A 25 anni dal tormentone che ha fatto la storia della
pubblicità italiana, il brand torinese gioca la carta della nostalgia. Gli
atleti caraibici sono di nuovo sulla neve, questa volta per lanciare il Qubo L
con la regia di Fabio Rovazzi.
Se avete più di trent'anni, è impossibile che non vi si
sblocchi un ricordo. Era il 2001 e nelle case degli italiani risuonava un
tormentone destinato a diventare cult:
"Noi squadra di bob
giamaicana...". Quella campagna, surreale e geniale, lanciò il
FIAT
Doblò nell'immaginario collettivo, trasformando un veicolo commerciale in un
simbolo di simpatia e spaziosità. Oggi, in un panorama pubblicitario spesso
troppo serio, FIAT decide di premere il tasto "rewind" e di giocare
l'asso della nostalgia:
la Nazionale Giamaicana di Bob è tornata.Operazione nostalgia: dai Doblò al Qubo L
Non è un remake, ma un sequel.
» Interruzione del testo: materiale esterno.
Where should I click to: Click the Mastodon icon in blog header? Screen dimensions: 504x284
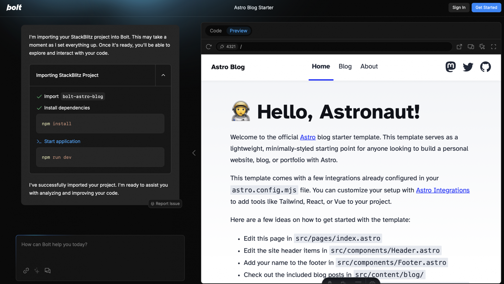pos(450,67)
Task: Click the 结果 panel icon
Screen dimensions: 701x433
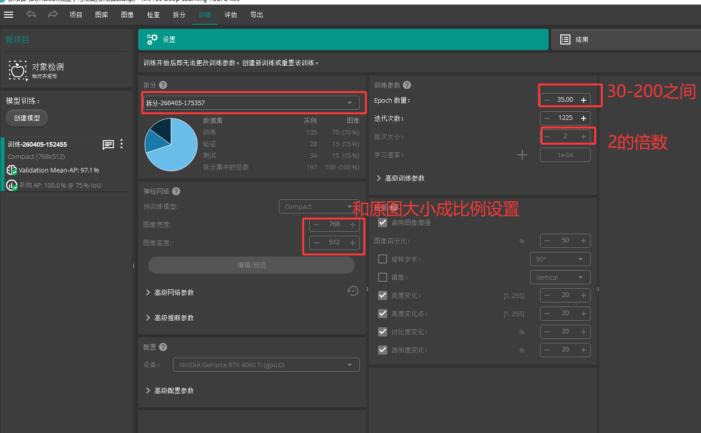Action: [x=565, y=39]
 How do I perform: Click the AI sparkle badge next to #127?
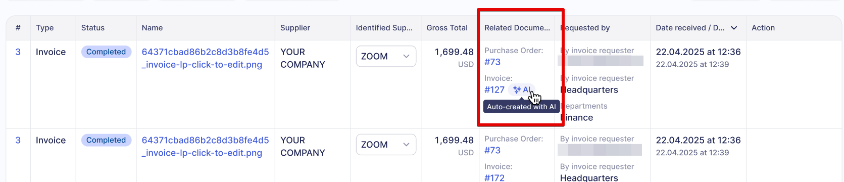pos(521,89)
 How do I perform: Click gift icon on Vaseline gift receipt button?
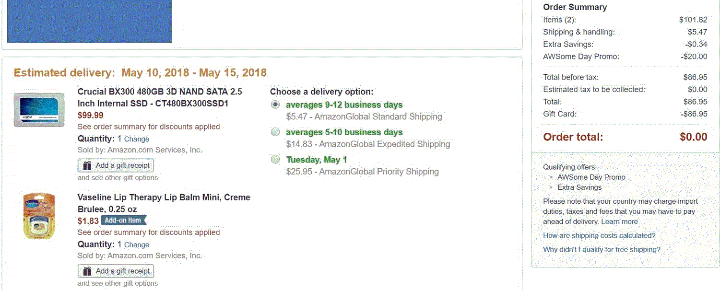pos(87,271)
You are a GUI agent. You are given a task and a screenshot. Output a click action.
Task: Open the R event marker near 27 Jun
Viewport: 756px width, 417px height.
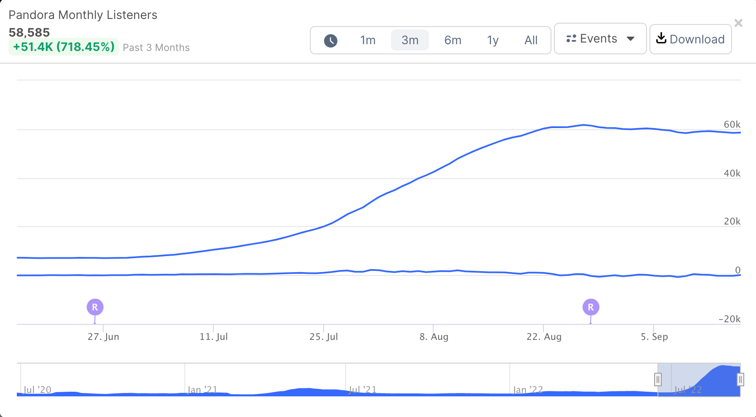[95, 307]
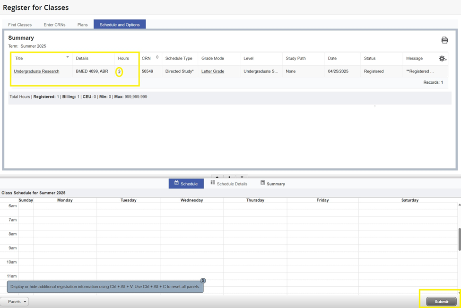Viewport: 461px width, 308px height.
Task: Expand panel using splitter down arrow
Action: [x=242, y=177]
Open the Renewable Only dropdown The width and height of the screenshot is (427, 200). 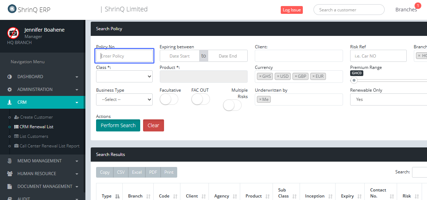(x=388, y=99)
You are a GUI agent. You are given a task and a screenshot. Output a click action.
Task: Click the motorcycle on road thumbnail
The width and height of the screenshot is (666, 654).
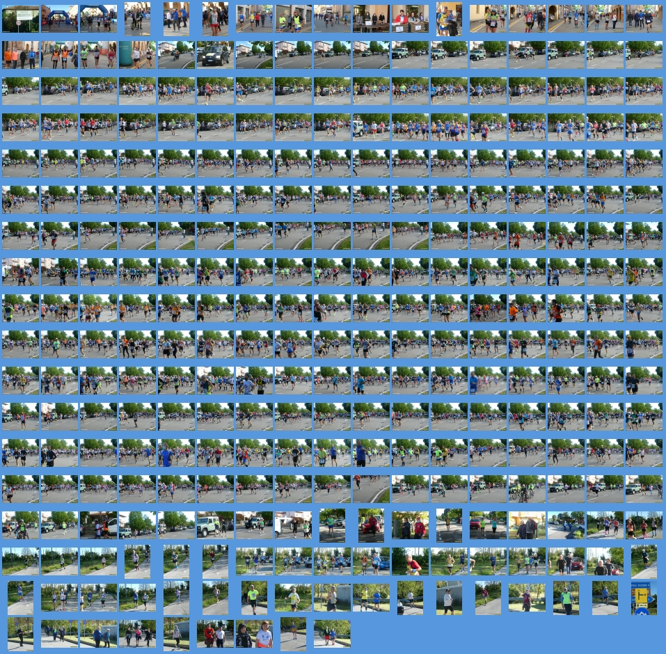176,54
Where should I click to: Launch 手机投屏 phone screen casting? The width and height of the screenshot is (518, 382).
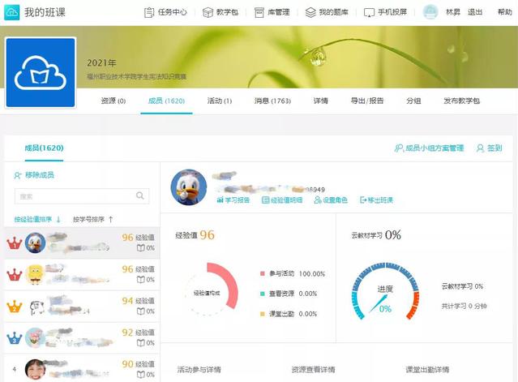pos(387,12)
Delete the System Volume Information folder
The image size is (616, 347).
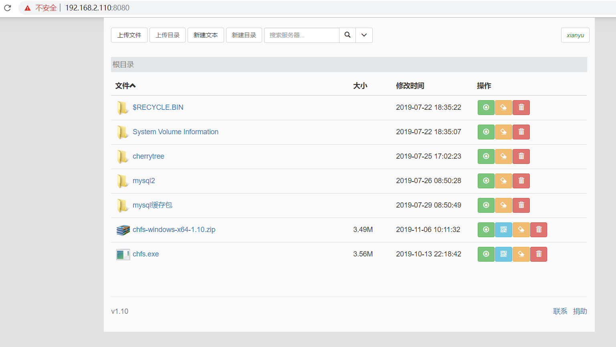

Dopo le campagne del 2001 e
del 2010, il brand torinese riunisce la storica compagine caraibica per
lanciare il nuovo FIAT QUBO L. L'operazione di marketing punta tutto
sull'effetto "amarcord", recuperando quella miscela di resilienza,
umorismo e assurdità (della neve abbinata ai Caraibi) che aveva decretato il
successo degli spot originali.
Per chi volesse fare un tuffo nel passato prima di guardare
al futuro, ecco i "reperti storici" che hanno dato il via a tutto:
Il nuovo spot: arriva lo Yeti (firmato Rovazzi)
La nuova campagna, intitolata "La Spinta",
alza l'asticella dell'improbabile. Lo scenario è sempre alpino, la neve è
sempre alta, e il mezzo – questa volta il nuovo QUBO L – è bloccato nella
tormenta. A risolvere la situazione non è la forza fisica degli atleti, ma
l'intervento di uno Yeti. Il "mostro delle nevi", colpito
dalla determinazione della squadra, libera il veicolo con una sola spinta e
viene immediatamente "arruolato" nel team, diventando un improbabile
influencer sui social media.
Dietro la macchina da presa c'è una firma che di viralità se
ne intende: la regia è infatti affidata a Fabio Rovazzi, affiancato da
Carlani e Dogana. La scelta narrativa è chiara: se lo Yeti (simbolo dell'Extra
Large) entra nel Qubo, significa che lo spazio a bordo è davvero
"mostruoso".
Il protagonista a quattro ruote: Diesel e 7 posti
Al di là della narrazione cinematografica, la campagna serve
a posizionare sul mercato il nuovo FIAT QUBO L. Un veicolo che punta
alla concretezza: disponibile nelle versioni a passo corto (5 posti) e passo
lungo (7 posti), si propone come soluzione per le famiglie che cercano
sostanza. Tecnicamente, il Qubo L rappresenta un unicum importante nella gamma FIAT
attuale: è l'unico modello a mantenere in listino la motorizzazione a gasolio.
Oltre alle versioni benzina ed elettriche, infatti, è disponibile con il 1.5
Diesel da 100 CV o 130 CV (quest'ultimo anche con cambio automatico), una
scelta che farà felici i macinatori di chilometri.
L'offerta lancio
Per chi fosse interessato a passare dalla visione dello spot
alla guida reale, il veicolo sarà nei concessionari a partire da aprile, ma la
campagna ordini è già aperta con una promozione aggressiva. Fino al 28 febbraio
2026, la versione benzina 1.2 da 110 CV è offerta al prezzo promozionale di 20.950
euro. Attenzione però alle clausole: la cifra è vincolata al finanziamento
con Stellantis Financial Services e richiede tassativamente la
rottamazione di un veicolo fino a Euro 4.